The Beer Can House is a folk art house in Houston, Texas, that is covered with beer cans and other beer paraphernalia. The distinct appearance was created by a local railroad employee and avid beer drinker, John Milkovisch, from 1968 through the late 1980s.

== About ==
The Beer Can House is located in the neighborhood of Rice Military, at 222 Malone Street. It is covered with flattened beer cans, bottle caps, bottles, and other beer ephemera. The house is estimated to include over 50,000 beer cans. It one of Houston's most recognizable pieces of folk art.

== History ==
John Milkovisch, who worked as an upholsterer for the Southern Pacific Railroad, started creating the Beer Can House in 1968, after he covered his entire front and back yards with cement. Milkovisch inlayed pieces of rocks and metal in concrete blocks to create patios, fences, flower boxes, and other outdoor features. When asked why he did it, he simply answered, "I got sick of mowing the grass."

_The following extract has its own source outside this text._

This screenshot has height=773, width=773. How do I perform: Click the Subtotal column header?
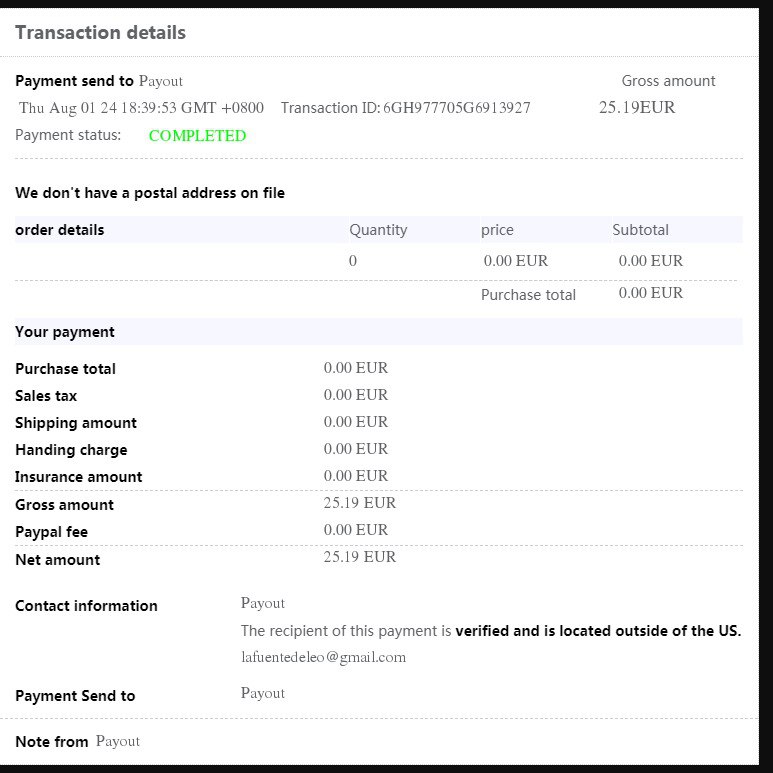640,230
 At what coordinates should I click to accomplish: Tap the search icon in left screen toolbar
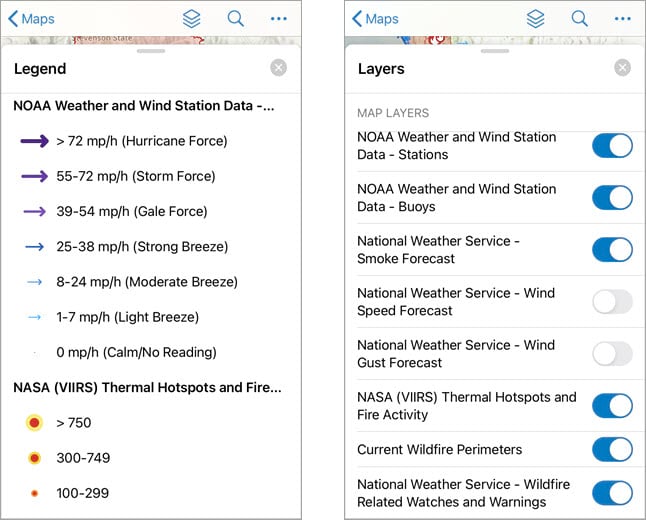pos(235,18)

Milkovisch watched for beer trucks from his front porch, and visited the grocery store for beer after new deliveries arrived according to his son Ronald, who also said he "never had less than 8 to 10 cases stacked up in the garage." He particularly enjoyed Falstaff beer.

The Beer Can House is owned and operated by The Orange Show Center for Visionary Art, a non-profit organization founded in 1980 that focuses on works of extraordinary imagination and personal artistic vision. At a ribbon cutting for the project, Houston mayor Bill White praised "the hard work of generating all those beer cans" and noted that "most people who take the lead in doing something truly innovative are considered a little bit crazy".

A wall inside the structure features the following quote from Milkovisch: "They say every man should leave something to be remembered by. At least I accomplished that goal."

In March 2004, John Milkovisch was named Man of the Week on Spike TV. In 2010 comedy news site Cracked.com said, "if there's ever a vote on who the awesomest guy ever was, John Milkovisch ought to at least be on the ballot."